Task | Reproduce the following records verbatim, leaving out the pictures.

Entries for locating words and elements
• • • •

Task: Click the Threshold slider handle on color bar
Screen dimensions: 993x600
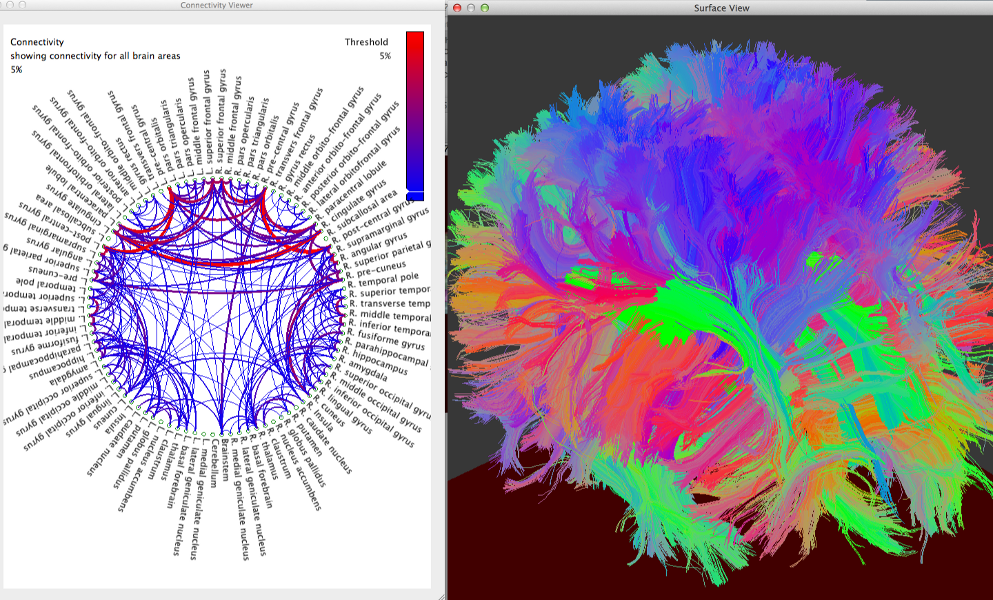Action: tap(415, 192)
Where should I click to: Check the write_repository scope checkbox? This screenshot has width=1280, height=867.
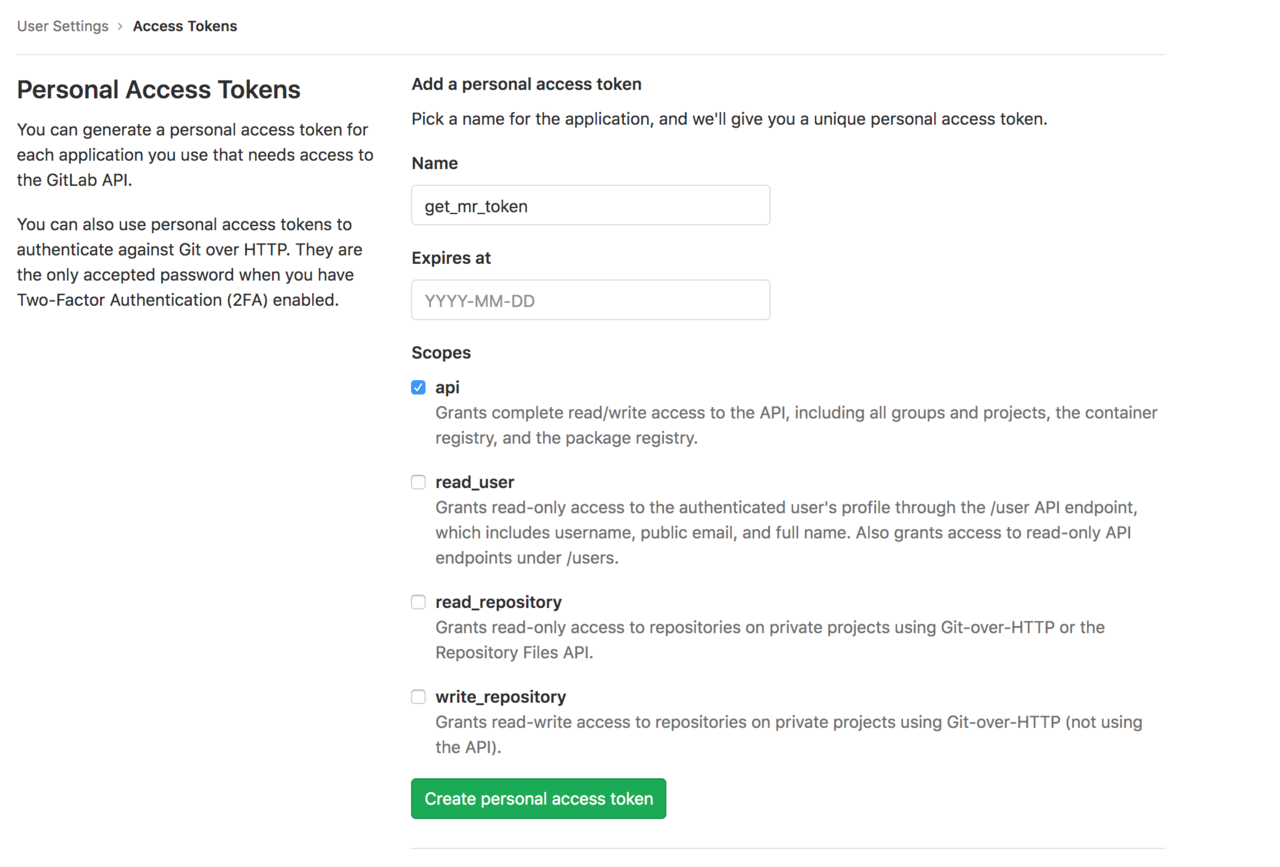coord(418,697)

• • • •

Written solution |
Task: Click the Threshold slider handle on color bar
Screen dimensions: 993x600
Action: tap(415, 192)
Where should I click to: Check the write_repository scope checkbox? This screenshot has width=1280, height=867.
coord(418,697)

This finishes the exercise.